Он опять потянулся к ней с ласками, начал умолять ее хотя бы на время отложить свое решение, хотя бы еще немножечко продлить их связь…
— Ага-а! — вскричала она. — «На время»! «Немножечко»! Вот видишь, ты какой! За «навсегда», за «много» ты сам не ручаешься?!
— Конечно, не ручаюсь. А ты разве ручаешься, а ты разве можешь быть уверенной, что завтра же не встретишь кого-нибудь лучше меня?
— Мне не надо лучшего! Мне надо тебя!
После долгого спора она согласилась взять обратно свое решение о разрыве.
— Значит, Валечка, ты моя?
— Твоя.
— Ам… ам… ам…
Они лежали в постели и, во избежание новых ошибок в будущем, подробно разбирали свои прошлые отношения. Припоминали нанесенные друг другу вольные и невольные обиды, случаи недостаточного внимания к себе, бестактности, грубости.
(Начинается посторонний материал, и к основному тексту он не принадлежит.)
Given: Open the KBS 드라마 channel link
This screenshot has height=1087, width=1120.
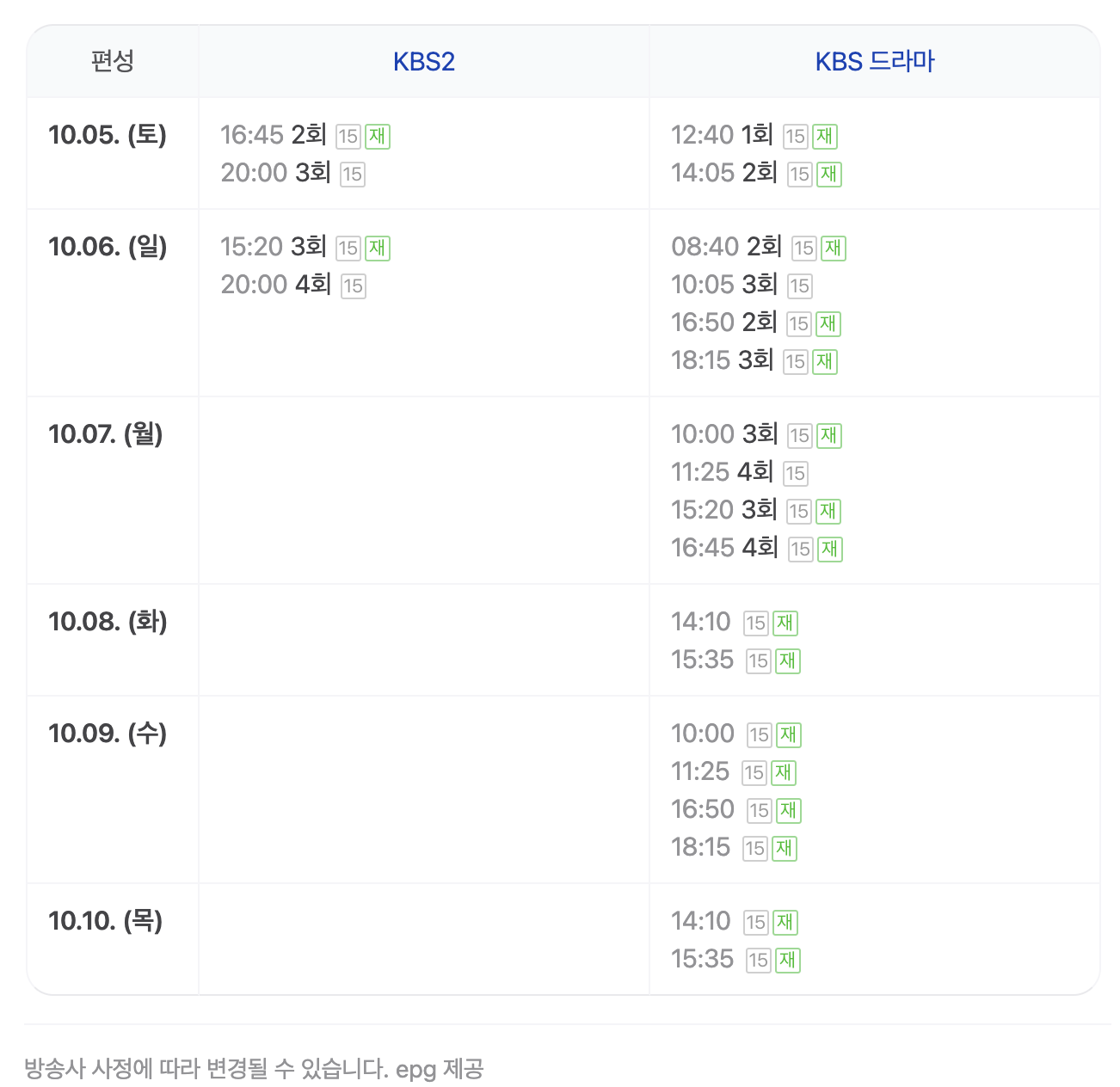Looking at the screenshot, I should [874, 62].
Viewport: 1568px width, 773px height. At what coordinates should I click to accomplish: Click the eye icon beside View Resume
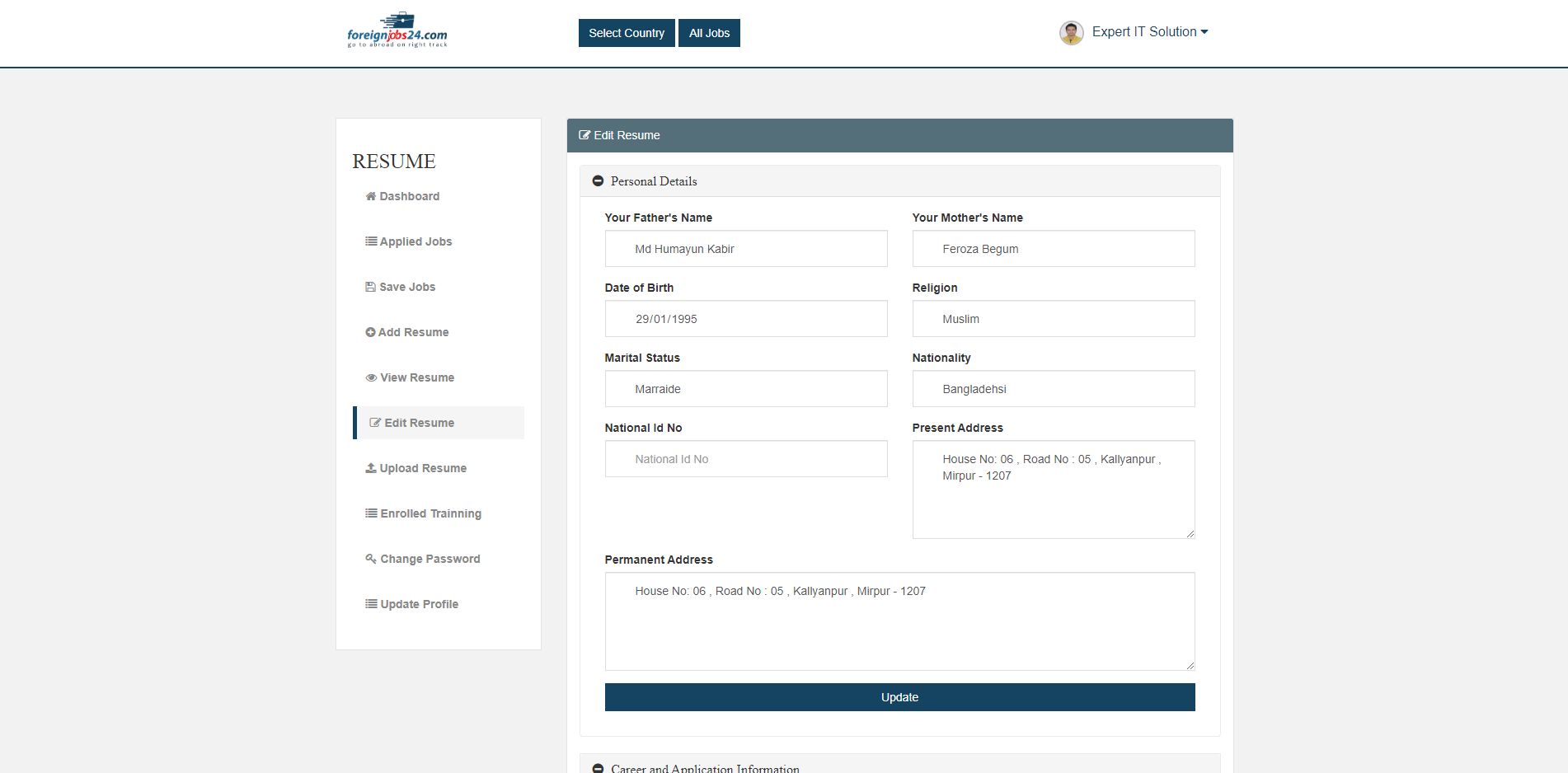(371, 378)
— Это, конечно, мелочь, Павлик, но тоже очень характерная для эгоизма мужчины, — вспоминала Валя. — Помнишь, когда мы с тобой ехали к тебе в первый раз на санях, какие ты тогда сулил мне золотые горы: и мануфактуры, и подошвенной кожи! Я уже не говорю о монпансье… Но ты, пожалуйста, не подумай, что я вымогаю у тебя, я от тебя теперь ничего не возьму, мне только хочется спросить у тебя: где же та твоя хваленая «мануфактура» и та «подошвенная кожа»? А между тем я знаю, что у тебя есть спрятанное и то и другое, и это в то время, когда мои три дочки ходят разутые, раздетые? Это я говорю, конечно, между прочим…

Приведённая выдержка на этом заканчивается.